Robotic single-site staging operation for early-stage endometrial cancer: initial experience at a single institution
10.5468/ogs.2019.62.3.149
- Author:
Hyewon CHUNG
1
;
Tae Kyu JANG
;
Seung Hyub NAM
;
Sang Hoon KWON
;
So Jin SHIN
;
Chi Heum CHO
Author Information
1. Department of Obstetrics and Gynecology, Keimyung University School of Medicine, Daegu, Korea. c0035@dsmc.or.kr, hope2014@dsmc.or.kr
- Publication Type:Comparative Study
- Keywords:
Single site;
Single port;
Robotic;
Staging operation;
Endometrial cancer
- MeSH:
Body Mass Index;
Curettage;
Diagnosis;
Endometrial Neoplasms;
Female;
Gynecology;
Humans;
Hysterectomy;
Laparoscopy;
Laparotomy;
Lymph Nodes;
Obstetrics;
Operative Time
- From:Obstetrics & Gynecology Science
2019;62(3):149-156
- CountryRepublic of Korea
- Language:English
-
Abstract:
OBJECTIVE: The aims of this study were to introduce surgical guidelines, and to evaluate the feasibility and safety of a robotic single-site staging (RSSS) operation for early-stage endometrial cancer.

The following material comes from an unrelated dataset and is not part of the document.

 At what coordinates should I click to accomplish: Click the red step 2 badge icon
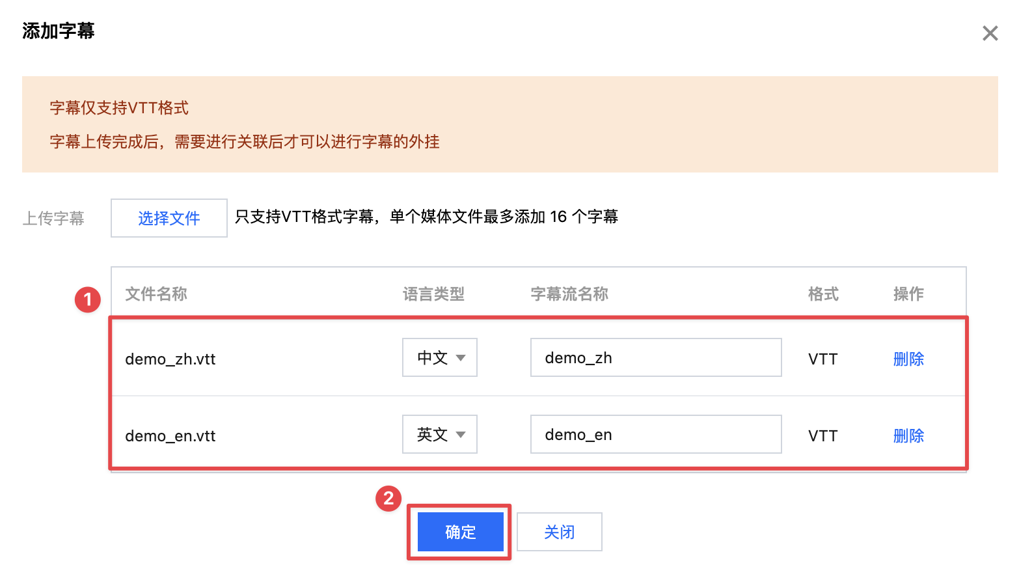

METHODS: Patients with a preoperative diagnosis of endometrial cancer (International Federation of Gynecology and Obstetrics stages IA to IB) from endometrial curettage and preoperative imaging studies were selected at Dongsan Medical Center from March 2014 to November 2015. All surgical procedures, including hysterectomy, salpingo-oophorectomy, bilateral pelvic node dissection, and cytology aspiration, were performed by robotic single-site instruments (da Vinci Si® surgical system; Intuitive Surgical, Sunnyvale, CA, USA). RESULTS: A total of 15 women with early-stage endometrial cancer underwent the RSSS operation. The median patient age and body mass index were 53 years (range, 37–70 years) and 25.4 kg/m2 (range, 18.3–46.4 kg/m2). The median docking time, console time, and total operative time were 8 minutes (range, 4–15 minutes), 75 minutes (range, 55–115 minutes), and 155 minutes (range, 125–190 minutes), respectively. The median retrieval of both pelvic lymph nodes was 9 (range, 6–15). There were no conversions to laparoscopy or laparotomy. CONCLUSION: The RSSS operation is feasible and safe in patients with early-stage endometrial cancer. In this study, operative times were reasonable, and the surgical procedure was well-tolerated by the patients. Further evaluation of patients with early-stage endometrial cancer should be performed in large-scale comparative studies using the laparoendoscopic, single-site staging operation to confirm the safety and benefits of the RSSS operation for early-stage endometrial cancer.